3.3 Exploration of the kinase responsible for NF-L Ser-473

The kinase responsible for Ser-473 phosphorylation was explored by using the phospho-specific antibody. The peptide, DDSPEAEEEC, was used as the substrate of the kinases examined here, however, none of them phosphorylated the peptide (data not shown). Full-length dephosphorylated NF-L, free of the treated phosphatase, was then used as the substrate. Phosphorylated samples were digested by thrombin as described above. Digested samples dissolved in 8 M urea were subjected to HPLC, and the peaks were analyzed by mass spectrometry and dot blot.

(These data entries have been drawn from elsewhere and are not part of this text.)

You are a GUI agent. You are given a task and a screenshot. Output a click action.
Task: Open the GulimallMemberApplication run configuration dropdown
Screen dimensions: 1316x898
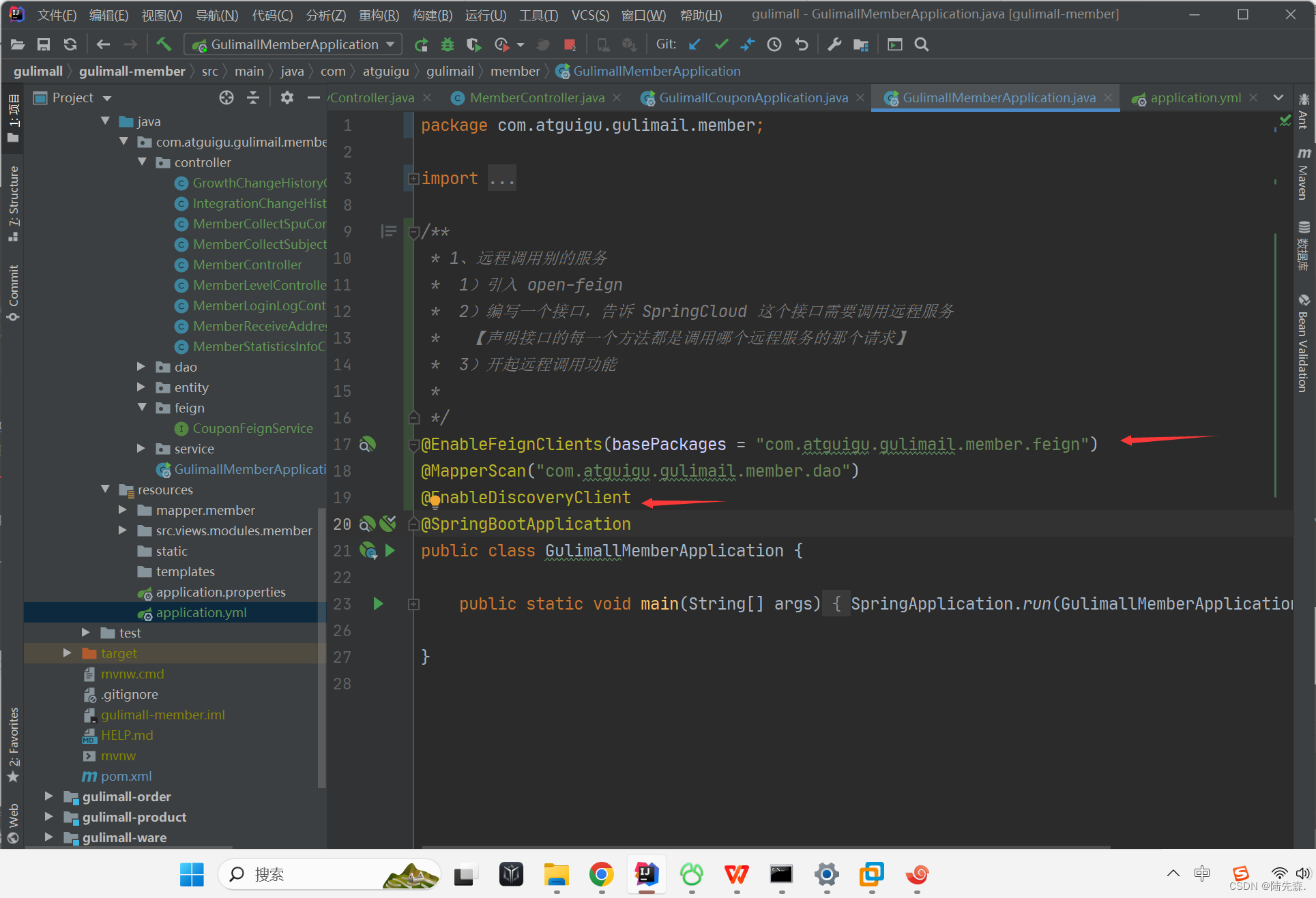[x=293, y=44]
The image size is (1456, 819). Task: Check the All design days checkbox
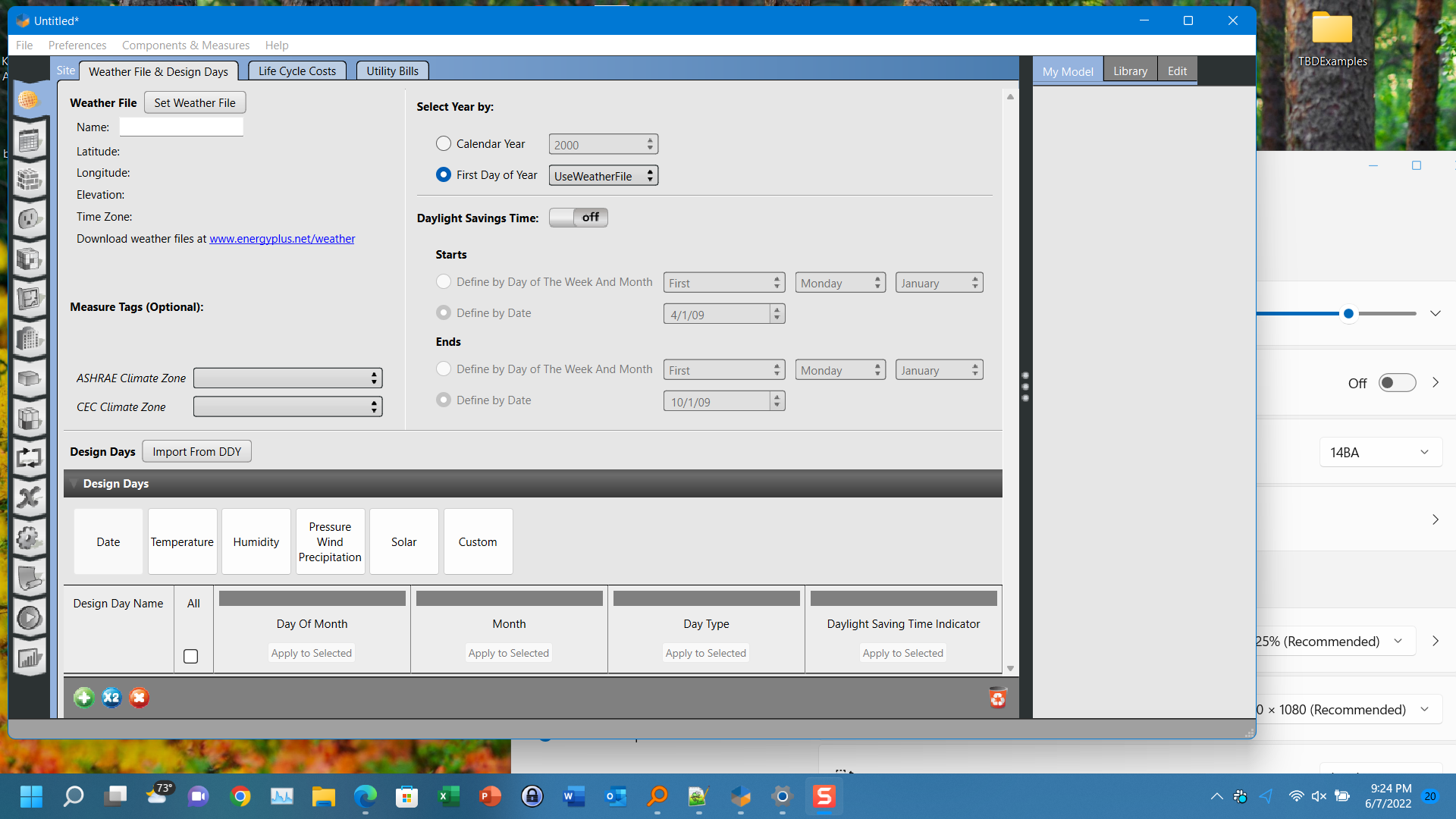(190, 656)
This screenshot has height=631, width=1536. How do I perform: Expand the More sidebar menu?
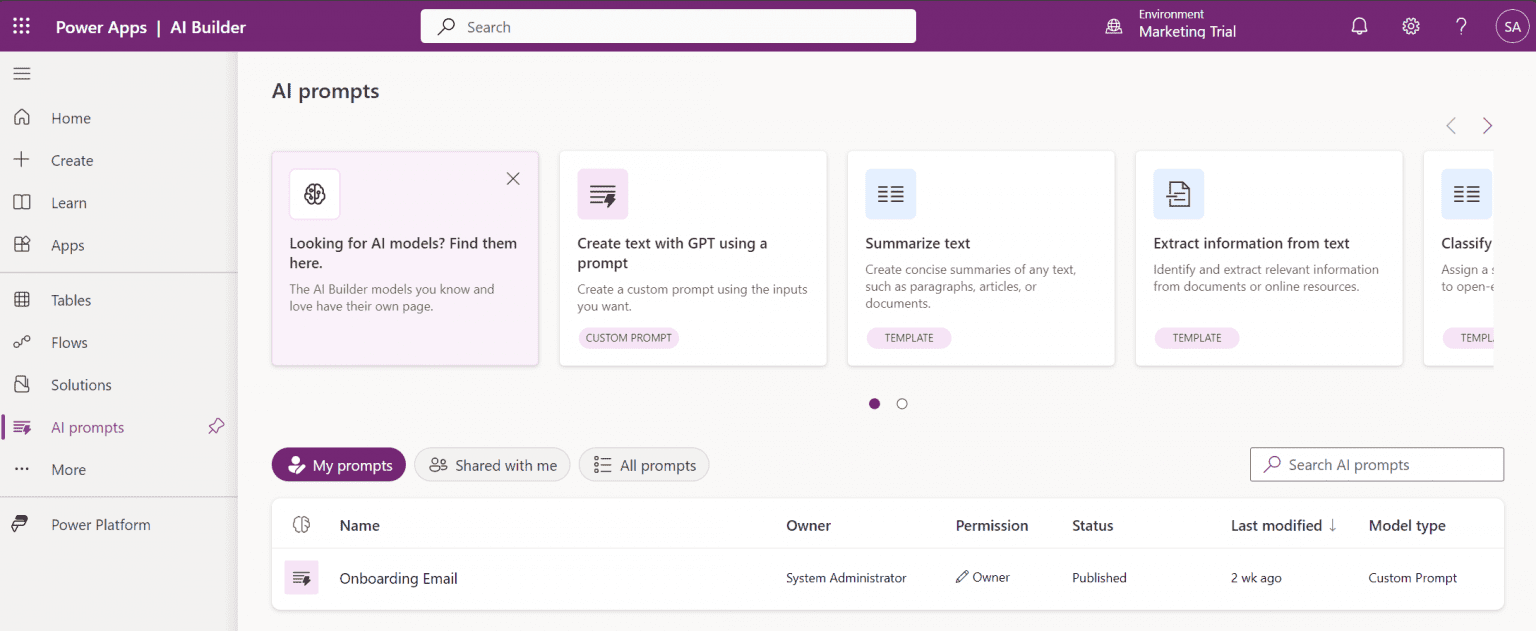(x=21, y=469)
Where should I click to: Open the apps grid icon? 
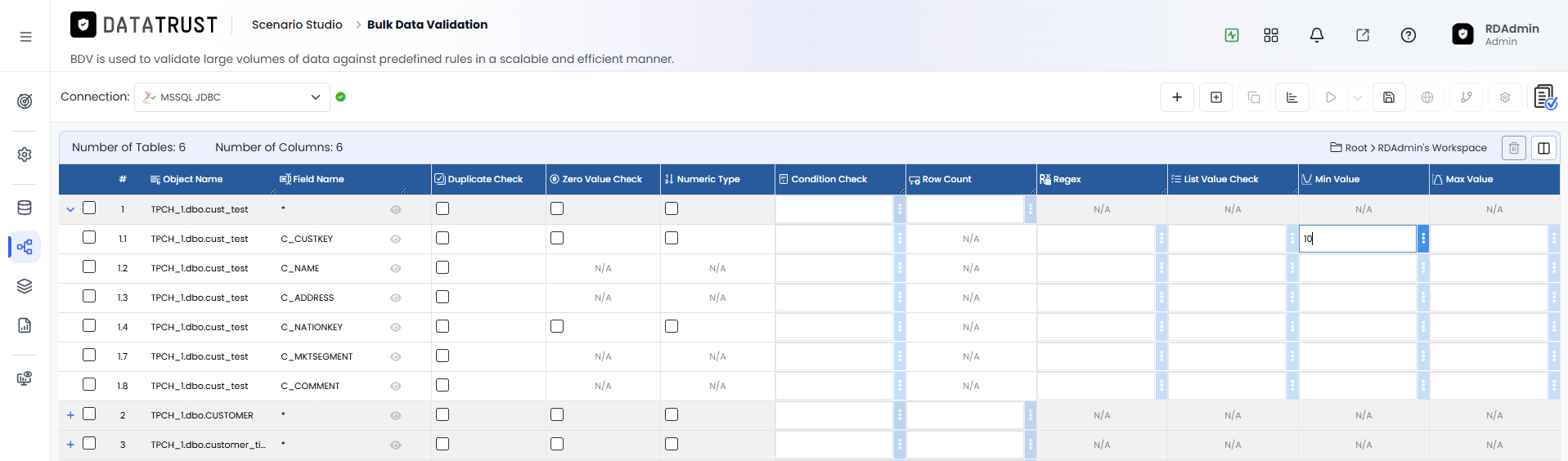(x=1270, y=35)
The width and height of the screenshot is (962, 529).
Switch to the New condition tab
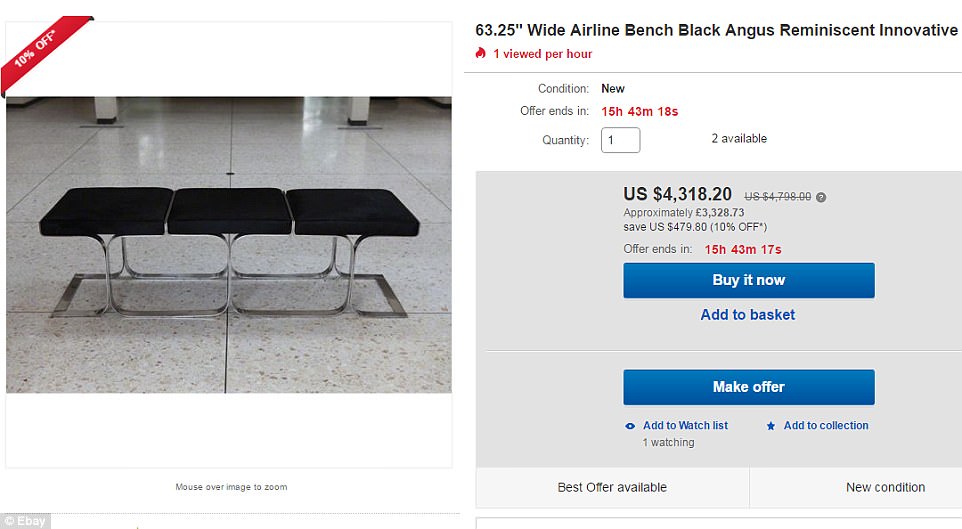tap(885, 487)
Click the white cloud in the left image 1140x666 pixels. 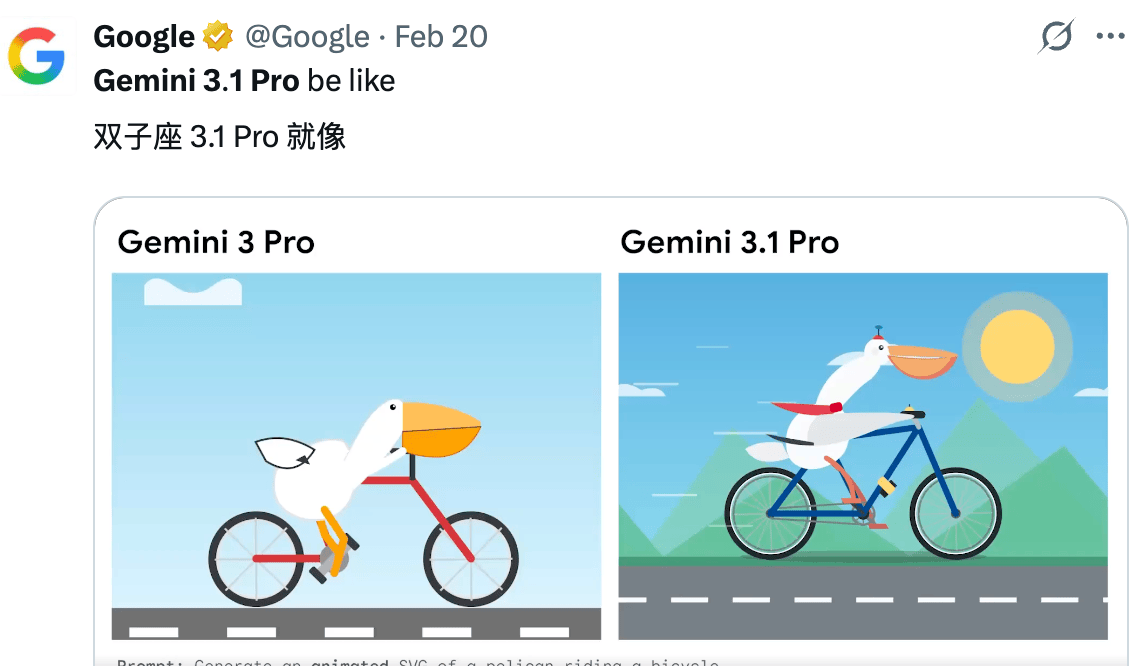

The digested sample of NF-L phosphorylated by CK I showed two peaks, whereas those of NF-L phosphorylated by CK II, GSK-3 and CaMK II showed only one peak (Fig. 3). The molecular weight of the first peak (ck1-1) of NF-L phosphorylated by CK I, which was positively recognized by ab-pNFL473, showed that two phosphate groups were added to the tail fragment. On the other hand, the molecular weight of the second peak (ck1-2), which was not recognized by ab-pNFL473, showed that one phosphate group was added. These results demonstrated that Ser-473 was the secondary phosphorylation site of CK I in the tail region. As the native phosphorylation site is solely Ser-473 in the tail region, it was concluded that CK I was not responsible for Ser-473 phosphorylation in vivo. The major molecular weight of the peak (ck2-1) of NF-L phosphorylated by CK II, which was recognized by ab-pNFL473, showed that one phosphate group was added. This well matched the fact that the native phosphorylated site of NF-L is single in the tail region. Otherwise, the molecular weights of the peaks of NF-L phosphorylated by GSK-3 or CaMK II showed that no phosphate group was added, indicating that GSK-3 and CaMK II were not to involved in the phosphorylation of the tail region of NF-L. Of all the kinases examined here, CK II was the most likely kinase for mediation of Ser-473 phosphorylation.

3.4 Distribution of NF-L phosphorylated at Ser-473

Distribution of NF-L phosphorylated at Ser-473 was examined in the frozen sections of rat cortex in order to investigate the location where Ser-473 is phosphorylated (Fig. 4). The perikarya of the pyramidal neurons were strongly stained by ab-pNFL473, whereas ab-indNFL473 stained the entire neurons at almost the same intensity. These results indicate that phosphorylation of Ser-473 may take place in the neuronal perikarya.